Getting Started#

What is HPC?#

A High Performance Computing system, often called a Cluster or SuperComputer is a specially constructed computing system which is designed to allow multiple processors to work on the same problem at the same time and to thus speed up the rate of work above the speed of a single computer. This is very attractive to researchers as problems which might take years to run on a single processor might run 10 or 100 times faster using 10 or 100 processors in parallel, thus reducing the time to results for the researcher. Over many years, hardware and software has been developed to enhance this and to enable faster and faster supercomputers, to the extent that HPC simulations and modelling are now seen as the 3rd pillar of modern scientific research alongside theory and experiment. While this is all well and good, it’s not magic, there is no fairy dust that can just make code run on hundreds of processors. So a lot of work and effort has to be put into using these system effectively and to get the most out of them. There are special programming models and techniques which are used to program the systems which might require you to totally rewrite your code. Nevertheless many algorithms have been implemented to run in parallel and take advantage of HPC, bringing significant benefits to research. If you are a researcher and find that your current computational work running on your workstation is taking a long time to run, for example longer than overnight, or you find yourself trying to grab your colleagues machines and run your work on them at night or over weekends, then you might like to start to explore how HPC might help you.

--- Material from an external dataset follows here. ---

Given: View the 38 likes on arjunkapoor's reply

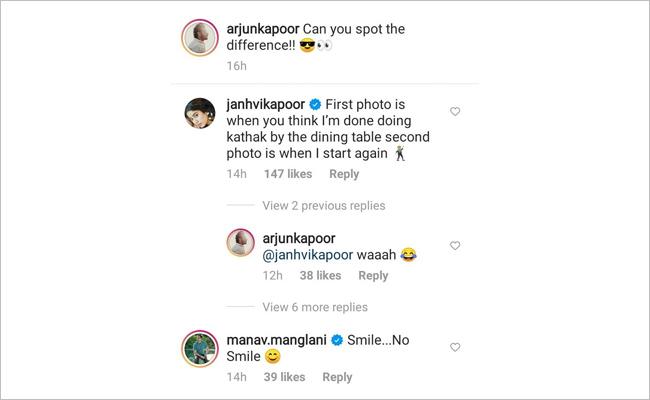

What type of work do we support?#

Aire supports a number of different categories of work. These include:

Serial jobs, running on a single processor. We can accommodate large numbers of these, and the system provides tools to automatically manage these and co-ordinate the workflow. It is capable of running many jobs at the same time, without it interfering with other work on the system. There are job arrays, which help to automate tasks such as parameter sweeps and the processing of large numbers of datasets, using a single command to initiate the runs. Parallel jobs, running on a few CPUs or more, up to the size of a single compute node. These jobs often use techniques such as OpenMP, pthreads, or tasking to spread the work for a particular run over several cores, thus reducing the overall run time. Multi-node parallel jobs, these usually use the MPI programming model, which allows the user program to co-ordinate its work across large numbers of processors and nodes, and is the de facto standard for large simulations. Some codes can scale up to thousands of processors using this technique. Aire and many other HPC systems have a special hardware feature linking the nodes together, called a low latency interconnect, (an example is Infiniband) which improves the performance of these types of code, especially at larger scale.

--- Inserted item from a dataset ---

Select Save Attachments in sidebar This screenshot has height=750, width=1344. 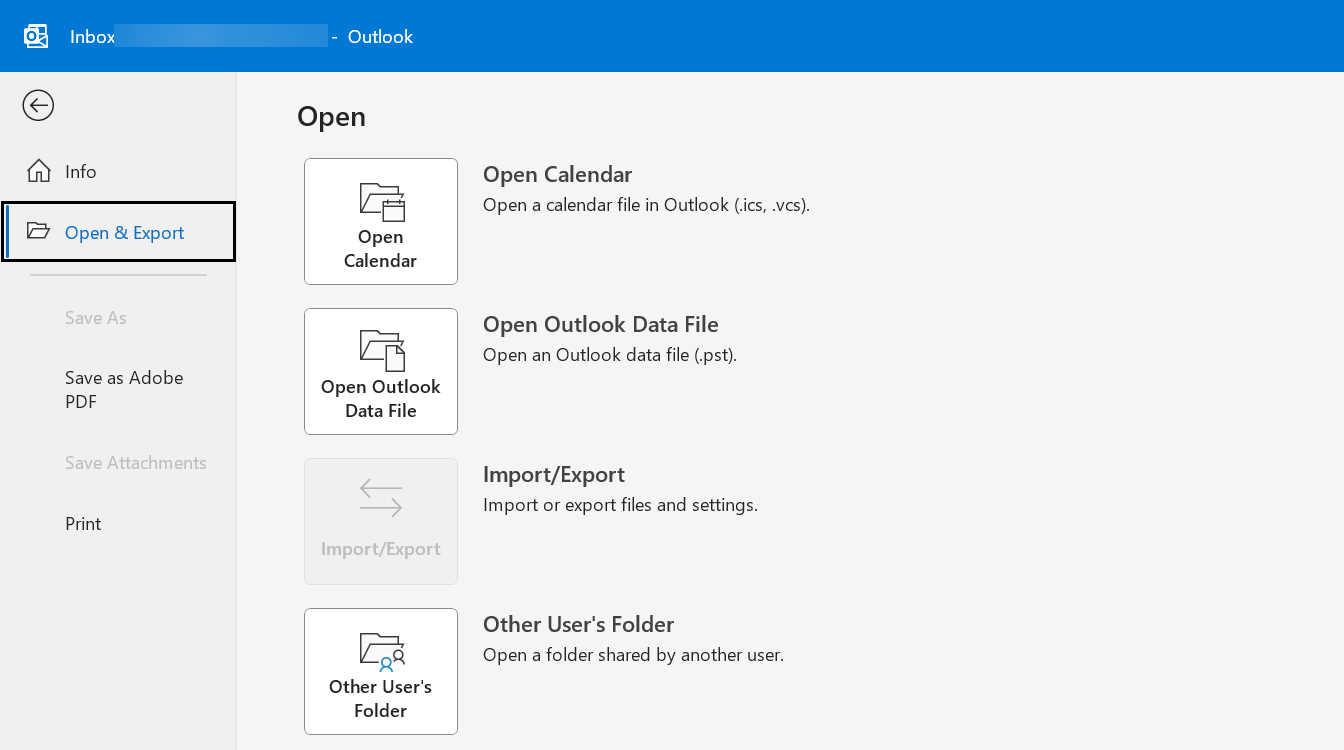click(136, 463)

In general we can support most areas where there are long runs that take hours, and/or there are a lot of them. The system uses the Linux OS, so if your code is Windows based, you’ll need to port it to the Linux environment, or find an existing Linux code that does the job you want. It’s well worth the small effort to learn a bit of Linux and get the benefits of running work on the HPC and the tools you can use.

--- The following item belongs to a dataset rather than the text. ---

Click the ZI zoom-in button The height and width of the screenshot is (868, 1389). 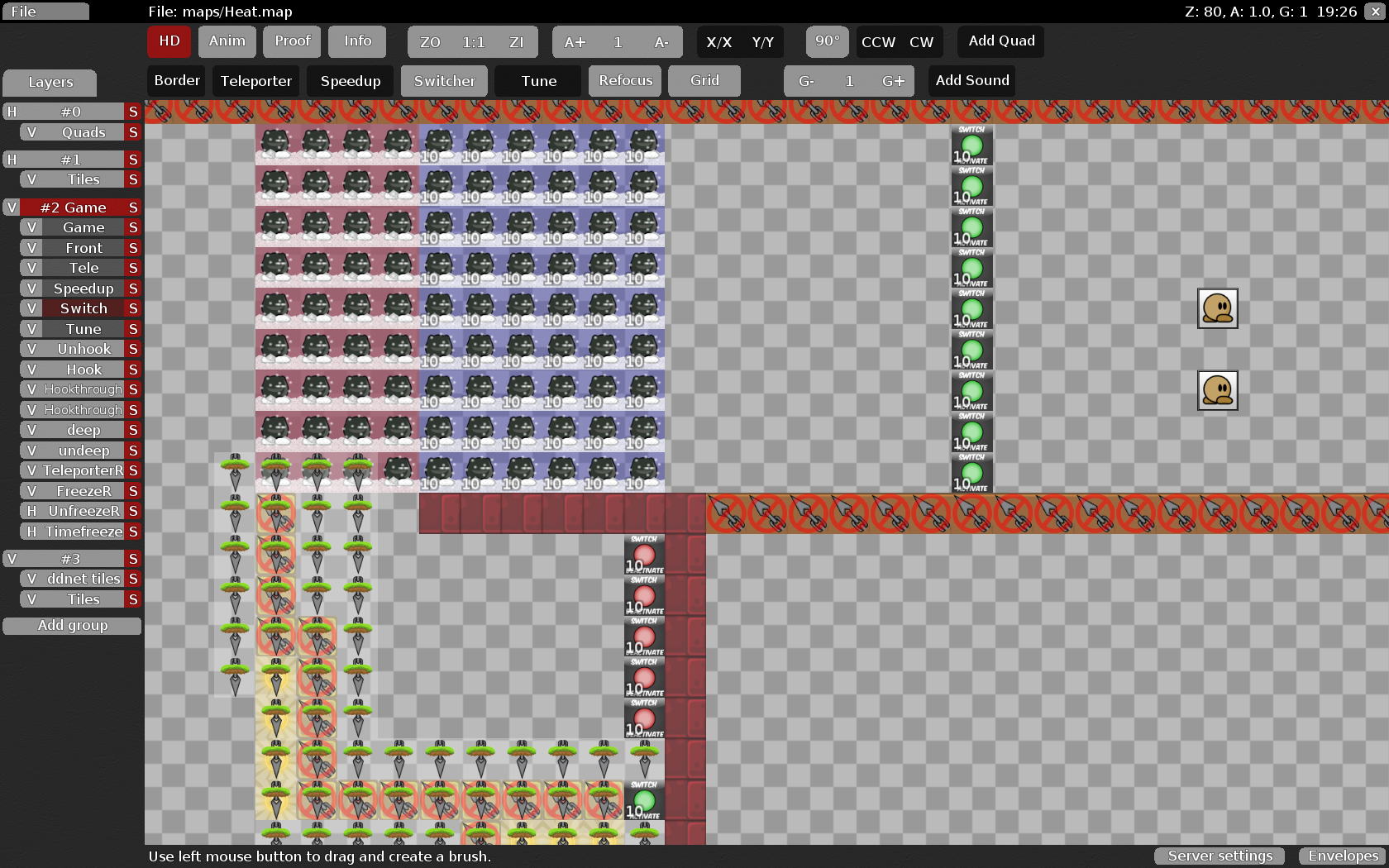[516, 42]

How to get started with HPC?#

Before diving into HPC, it’s beneficial to have discussions with your colleagues and supervisor to understand how HPC can best support your research. They can provide valuable insights and advice based on their experience. If you’re new to HPC, consider taking introductory training courses such as HPC0: Introduction to Linux for HPC and HPC1: Introduction to High Performance Computing to build a solid foundation. Additionally, explore self-help resources and join relevant teams or forums where you can ask questions and share knowledge with other HPC users. These steps will help you make the most of the HPC resources available to you.